La anciana se asustó tanto que ni siquiera se dio la vuelta para mirar al río.

Apenas había recorrido un corto trecho cuando divisó un humillo cernirse sobre los tejados de la aldea y percibió a continuación el gustoso aroma de las cocinas. Fue entonces con premura a ver a la anciana que no conseguía entrar en calor y le contó lo que le habían encargado que dijese. La mesa estaba puesta con manteles limpios y se sentó a comer con ellos: compartían un estupendo asado de cuaresma que estaba para chuparse los dedos.

Luego fue a visitar a las solteronas. Desde que la anciana se había despedido de ellas, no habían dejado de pensar en ella, hasta el punto de que ni siquiera encendían el hogar en su casa ni lo apagaban: se pasaban el tiempo con los ojos puestos en la carretera, para no arriesgarse a no ver a la anciana si pasaba por delante. En cuanto esta las vio, fue a sentarse con ellas y les explicó lo que el Sol Inmortal le había contado que tenían que hacer. A partir de ese momento, ellas empezaron a levantarse antes de que amaneciera, de madrugada, para esparcir agua por el suelo de la casa y barrerla, lo cual atrajo a los pretendientes, que empezaron a llegar de nuevo, cada uno desde un lugar distinto, para pedirles matrimonio. De modo que todas lograron casarse y vivieron felices.

En cuanto a la anciana que no conseguía entrar nunca en calor, entregó dos de sus abrigos de pieles para salvar su alma, y de inmediato sintió que su cuerpo se templaba. El río y el risco les quitaron la vida a sendos hombres y con ello hallaron la paz.

Cuando la anciana regresó a su casa, se dio cuenta de que su vecino estaba a las mismísimas puertas de la muerte.
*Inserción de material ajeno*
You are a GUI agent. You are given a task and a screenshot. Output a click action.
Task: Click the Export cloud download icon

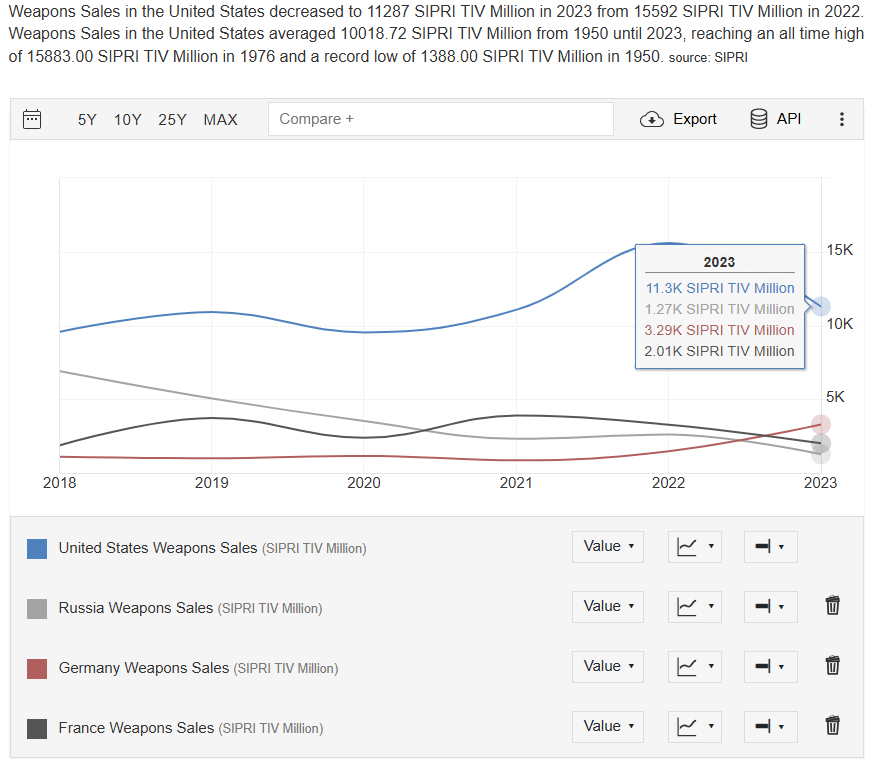point(652,119)
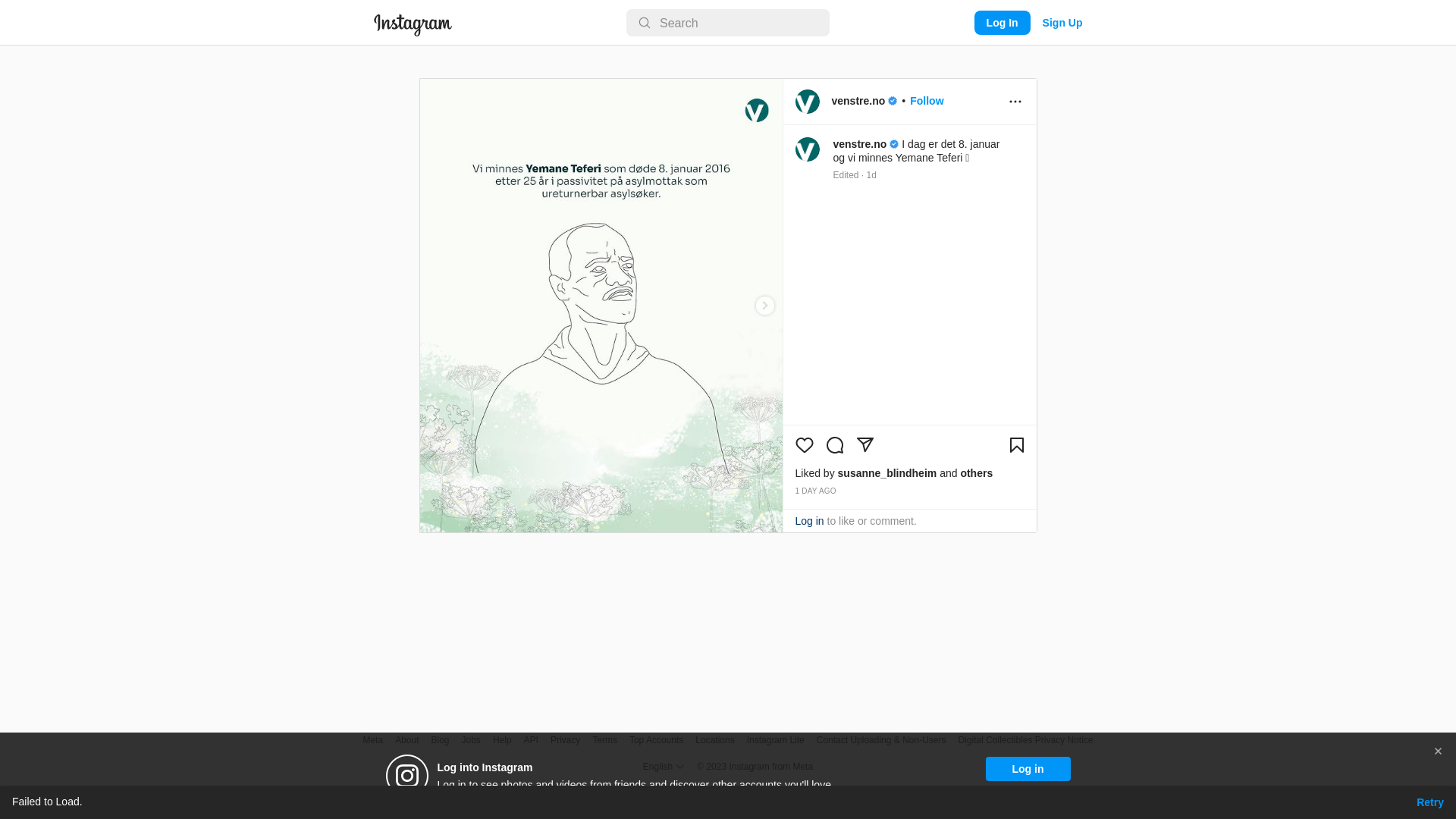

Al partir ella en busca del Sol Inmortal, él se quedó sumido en un miedo tal que algo terrible le pasó: le empezaron a brotar plumas de gallina de la cara. No pasó demasiado tiempo antes de que partiese hacia esa gran aldea de donde nadie regresa jamás. En adelante, a la anciana no le faltó nunca más un huevo, y pudo comerlos hasta que el mismo día de su muerte, y ese día, murió también su gallina.